=== What is being asked ===
Reproduce the material below with every instance of "Where should I click to" changed to "Which spot should I select to" and nothing else altered.
====== Records shown
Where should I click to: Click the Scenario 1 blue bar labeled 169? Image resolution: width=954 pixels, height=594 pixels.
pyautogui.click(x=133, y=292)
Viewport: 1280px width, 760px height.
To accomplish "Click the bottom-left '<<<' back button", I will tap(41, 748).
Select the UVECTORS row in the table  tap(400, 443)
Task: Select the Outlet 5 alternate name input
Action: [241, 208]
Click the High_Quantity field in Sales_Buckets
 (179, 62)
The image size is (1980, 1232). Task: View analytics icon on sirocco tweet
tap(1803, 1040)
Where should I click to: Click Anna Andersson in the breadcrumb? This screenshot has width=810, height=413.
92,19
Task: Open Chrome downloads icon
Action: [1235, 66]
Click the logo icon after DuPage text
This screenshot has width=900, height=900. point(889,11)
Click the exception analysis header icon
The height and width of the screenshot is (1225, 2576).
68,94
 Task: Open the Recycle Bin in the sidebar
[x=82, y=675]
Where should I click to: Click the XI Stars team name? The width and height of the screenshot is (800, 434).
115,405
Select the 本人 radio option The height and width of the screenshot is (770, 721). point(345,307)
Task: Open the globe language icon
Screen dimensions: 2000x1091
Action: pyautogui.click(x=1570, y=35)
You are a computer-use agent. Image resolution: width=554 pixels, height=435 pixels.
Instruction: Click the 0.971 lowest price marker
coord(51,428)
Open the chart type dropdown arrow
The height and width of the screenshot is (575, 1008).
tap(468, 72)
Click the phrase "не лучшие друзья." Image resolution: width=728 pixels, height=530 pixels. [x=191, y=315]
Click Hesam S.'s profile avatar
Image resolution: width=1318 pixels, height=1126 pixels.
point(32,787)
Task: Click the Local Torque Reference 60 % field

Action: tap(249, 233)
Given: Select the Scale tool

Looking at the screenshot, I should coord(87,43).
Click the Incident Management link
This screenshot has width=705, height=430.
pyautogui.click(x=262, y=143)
============
=== Task result ===
Which spot should I select to: Click the Scenario 1 blue bar labeled 169? Image resolution: width=954 pixels, height=594 pixels.
pyautogui.click(x=133, y=292)
Viewport: 1280px width, 760px height.
To accomplish "Click the bottom-left '<<<' back button", I will tap(41, 748).
Select the UVECTORS row in the table  tap(400, 443)
Task: Select the Outlet 5 alternate name input
Action: [241, 208]
Click the High_Quantity field in Sales_Buckets
 (179, 62)
The image size is (1980, 1232). Task: View analytics icon on sirocco tweet
tap(1803, 1040)
Which spot should I select to: Click Anna Andersson in the breadcrumb? This screenshot has width=810, height=413.
92,19
Task: Open Chrome downloads icon
Action: [1235, 66]
Click the logo icon after DuPage text
This screenshot has width=900, height=900. point(889,11)
Click the exception analysis header icon
The height and width of the screenshot is (1225, 2576).
68,94
 Task: Open the Recycle Bin in the sidebar
[x=82, y=675]
Which spot should I select to: Click the XI Stars team name? The width and height of the screenshot is (800, 434).
115,405
Select the 本人 radio option The height and width of the screenshot is (770, 721). point(345,307)
Task: Open the globe language icon
Screen dimensions: 2000x1091
Action: pyautogui.click(x=1570, y=35)
You are a computer-use agent. Image resolution: width=554 pixels, height=435 pixels.
Instruction: Click the 0.971 lowest price marker
coord(51,428)
Open the chart type dropdown arrow
The height and width of the screenshot is (575, 1008).
tap(468, 72)
Click the phrase "не лучшие друзья." Image resolution: width=728 pixels, height=530 pixels. [x=191, y=315]
Click Hesam S.'s profile avatar
Image resolution: width=1318 pixels, height=1126 pixels.
point(32,787)
Task: Click the Local Torque Reference 60 % field

Action: tap(249, 233)
Given: Select the Scale tool

Looking at the screenshot, I should coord(87,43).
Click the Incident Management link
This screenshot has width=705, height=430.
pyautogui.click(x=262, y=143)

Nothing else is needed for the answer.